### Written exercise 1
List every person named in the theater review below.
### Written exercise 2
According to the theater review below, since what year have the Fiasco folks been together?
### Written exercise 3
Translate this sentence from the theater review below into Spanish: "The Fiasco folks, together since 2009 and always mighty welcome, don’t mean to suggest they’re not presenting the Shakespeare play."

### Extract to read
▬▬▬▬▬▬▬▬▬▬

Fiasco Theater’s Pericles: Creative Troupe Has Fun with Unwieldy Shakespeare

By David Finkle

★★★★☆ Ben Steinfeld directs Fiasco's viewer-friendly version of the rarely-produced tragedy

Devin E. Haqq, Emily Young in Fiasco Theater’s Pericles. Photo: Austin Ruffer

It’s billed as Fiasco Theater’s Pericles, not William Shakespeare’s, and there’s good reason for it. The Fiasco folks, together since 2009 and always mighty welcome, don’t mean to suggest they’re not presenting the Shakespeare play. They’re indicating they’re fooling around with it for their enjoyment and in turn for equal, if not more, audience enjoyment.

Scholars have rarely agreed that Shakespeare wrote the play himself — though with whom remains vague — and few deem it anywhere near classic Shakespeare. G. B. Harrison has claimed that Pericles is “far below his best’ and goes on to call earlier scenes as “puerile melodrama and so badly written that they might almost be parodies of Elizabethan drama at its worst.”

▬▬▬▬▬▬▬▬▬▬

### Data section
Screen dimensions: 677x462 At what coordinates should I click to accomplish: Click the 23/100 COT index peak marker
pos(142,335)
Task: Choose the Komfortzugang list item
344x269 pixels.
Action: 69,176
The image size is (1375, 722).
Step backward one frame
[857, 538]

▬▬▬▬▬▬▬▬▬▬

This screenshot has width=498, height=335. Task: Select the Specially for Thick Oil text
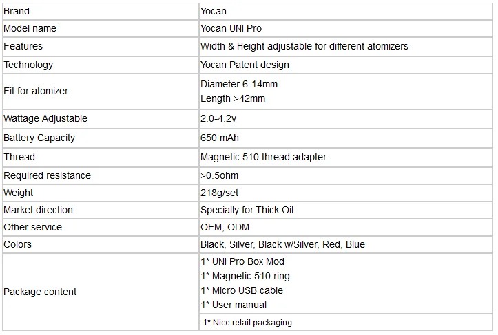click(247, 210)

▬▬▬▬▬▬▬▬▬▬

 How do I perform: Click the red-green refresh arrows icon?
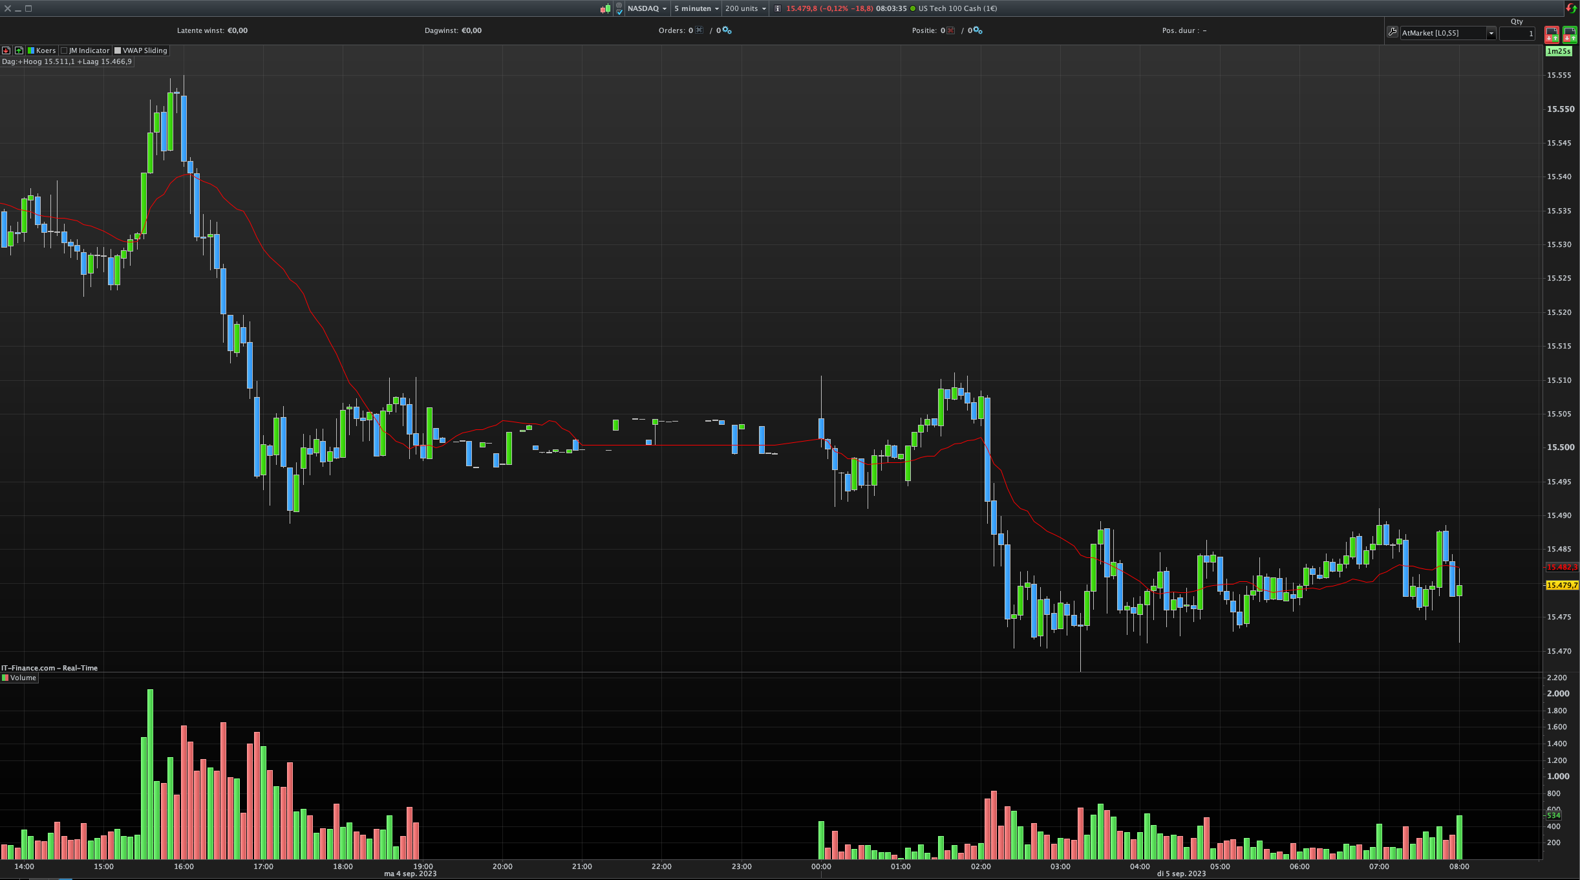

▬▬▬▬▬▬▬▬▬▬

### Full answer 1
David Finkle, Ben Steinfeld, Devin E. Haqq, Emily Young, Austin Ruffer, William Shakespeare, G. B. Harrison

### Full answer 2
Since 2009.

### Full answer 3
La gente de Fiasco, juntos desde 2009 y siempre muy bienvenidos, no pretenden insinuar que no estén presentando la obra de Shakespeare.